The state is undergoing an historic redistricting process after Census figures caused the loss of one Congressional seat.
The plan on the table would change JP's representation in Washington by splitting the neighorhood between districts now represented by Congressmen Michael Capuano and Stephen Lynch, both Democrats.
Some residents see Lynch as too conservative for JP, and have contacted their state reps to complain, as the Gazette has reported.
As outlined in a , State Rep. Liz Malia (D-Boston) has offered an amendment to instead have all of JP in the renamed 7th District, the one now represented by Capuano. In this scenario, Charlestown would switch from what is Capuano's district to what is now Lynch's district.
State Rep. Jeffrey Sánchez also has an amendment. It would solve the concern differently, by switching precincts between the renamed 7th District (the one held by Capuano) and the 4th District, now represented by Barney Frank (D). Under this proposal, Taunton and Raynham would move into the new 8th District, a seat now held by Lynch.
Sánchez said he is seeking a solution where JP can share be with a neighbor that shares its progressive values.
Malia said she supports both her amendment and that of Sánchez, whichever one can pass.
But Malia, saying prospects for her amendment are very uncertain, signalled that many JP residents might need to get ready to be in Lynch's district.
"Political discourse is made much richer when people on one side of the fence have make arguments [to those on another side]," she said in a phone interview with Patch.
Malia said that redistricting has been handled very well and is something the state can be proud off — even if some individual communities don't get everything they want.
"In the big picture, the entire package is so important and so well done," said Malia.
Both Malia and Sánchez say a top priority is to preserve a strong "majority minority" district, the new 7th.
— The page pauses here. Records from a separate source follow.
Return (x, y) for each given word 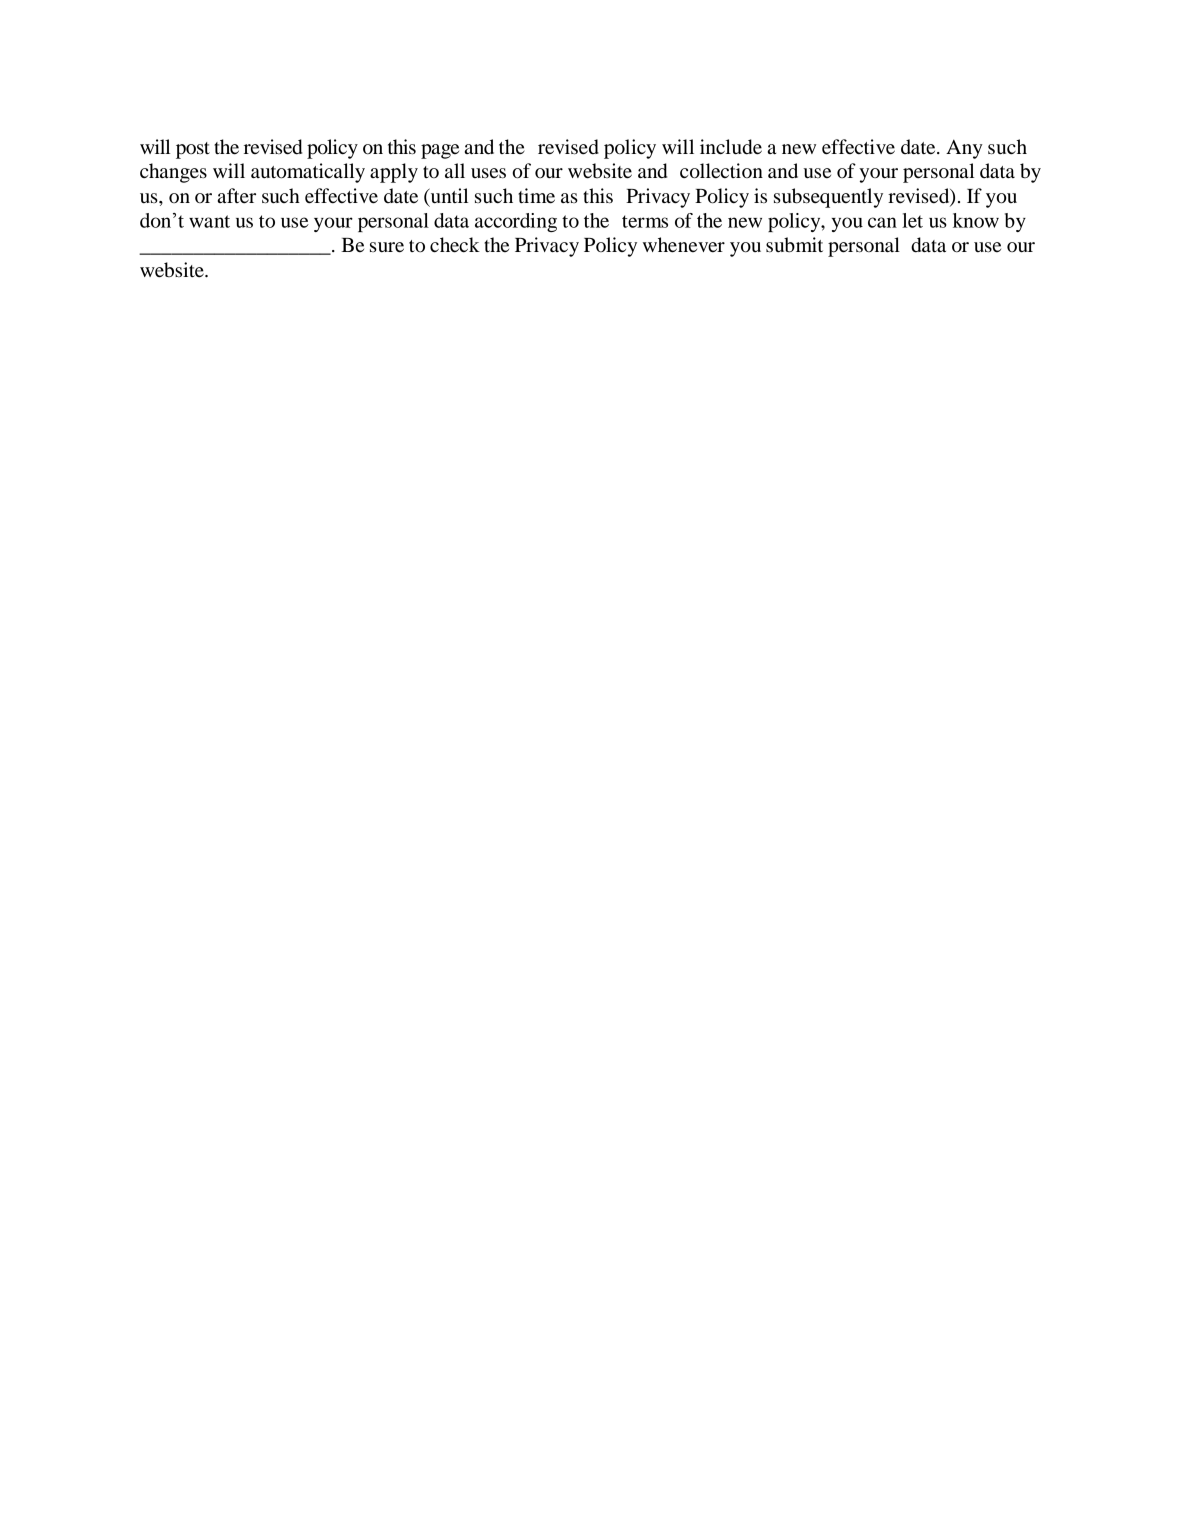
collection (721, 171)
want (209, 221)
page (440, 151)
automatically (308, 173)
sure (387, 247)
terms (645, 221)
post (193, 150)
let (912, 220)
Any (964, 149)
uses (488, 173)
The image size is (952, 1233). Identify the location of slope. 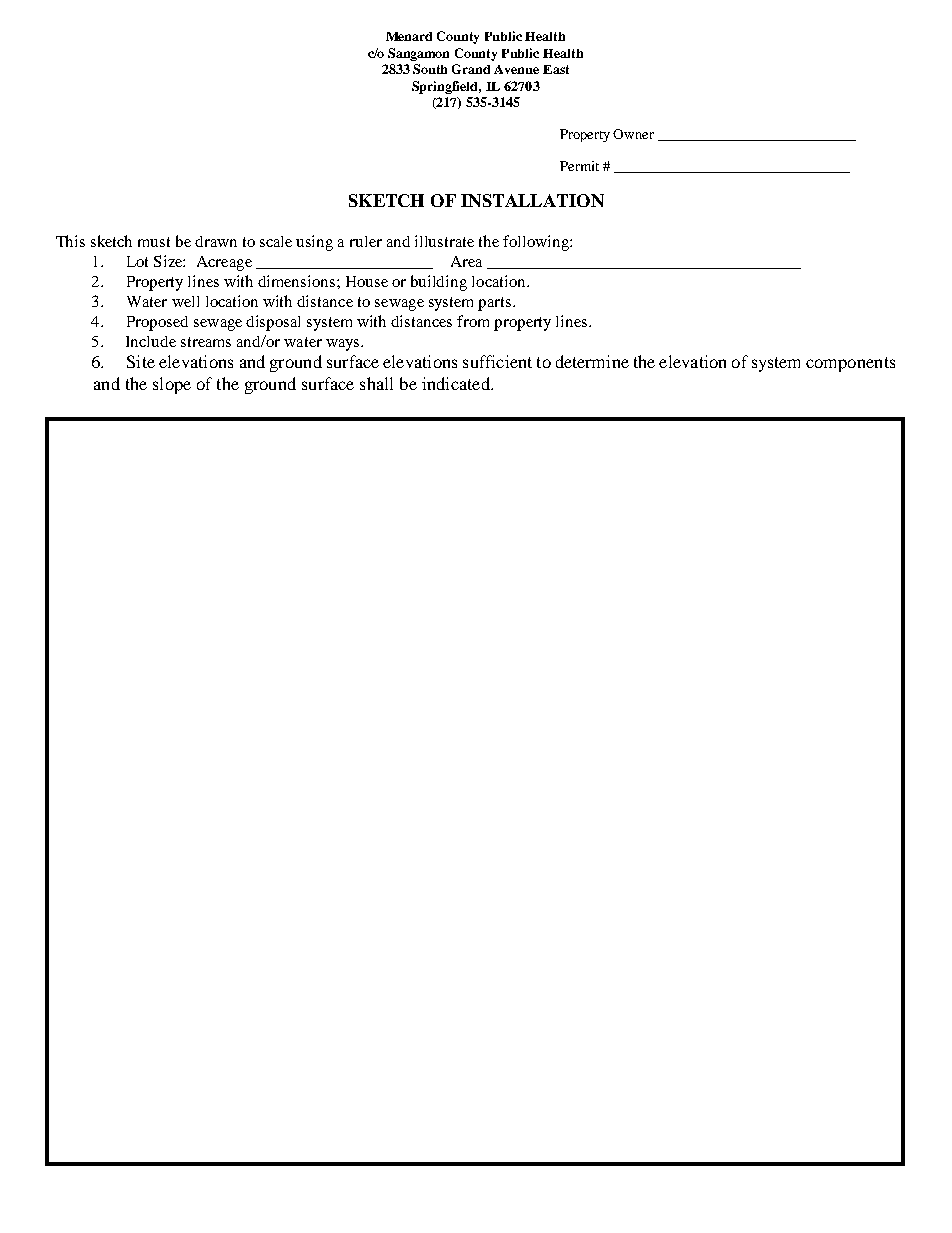
(172, 385).
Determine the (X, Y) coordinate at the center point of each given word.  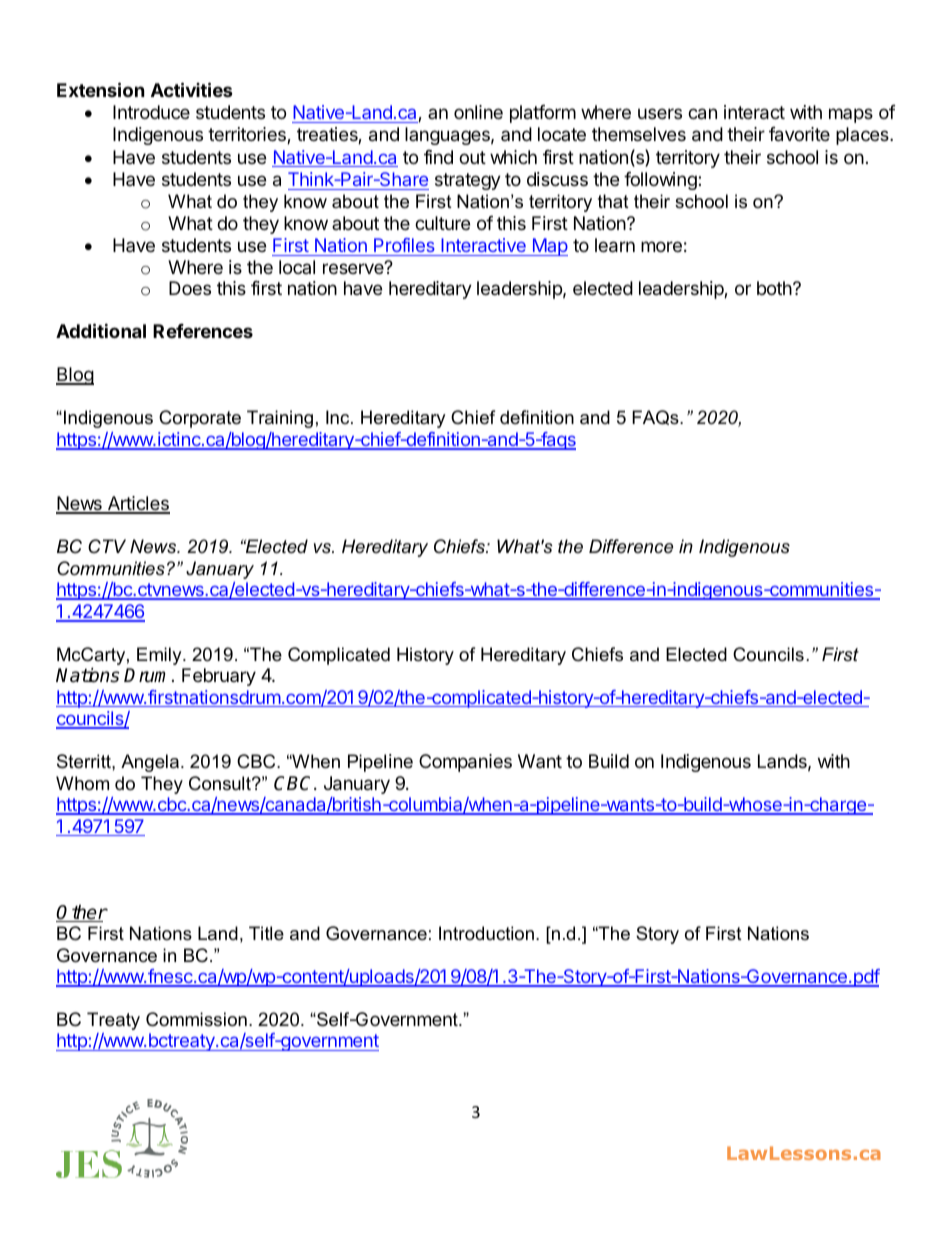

Asked the odds of his amendment passing, Sánchez said he's working vigorously.
"I'm talking to everybody," he said. "We'll see what happens."
In the original proposal — the one before any amendments — here are the wards/precincts that would go from what is now Capuano's district to what is now Lynch's district:
Ward 11 — 9, 10
Ward 19 — Precincts 1, 3, 4, 5, 6, 8, 9
If you don't remember your precinct, you can look it up on the city's web site: http://www.cityofboston.gov/elections/voter/
Once the State House has voted on the redistricting, the issue would go to the State Senate, where aides to State Sen. Sonia Chang-Díaz have said she will likely propose an amendment addressing JP being split up.
“I’ve been hearing from residents throughout Jamaica Plain about having their neighborhood divided, and also because I believe this amendment will create a better map," Chang-Díaz wrote in a statement. "The amendment furthers both the Committee’s goal of strengthening the state’s only majority-minority district and its goal of keeping together communities with shared interests. And importantly, it does not break the Committee’s legal guideline of having zero difference in the total population of each congressional district.”
Chang-Díaz has been a key leader in the redistricting process, as vice chairman of the commitee that made the initial proposal.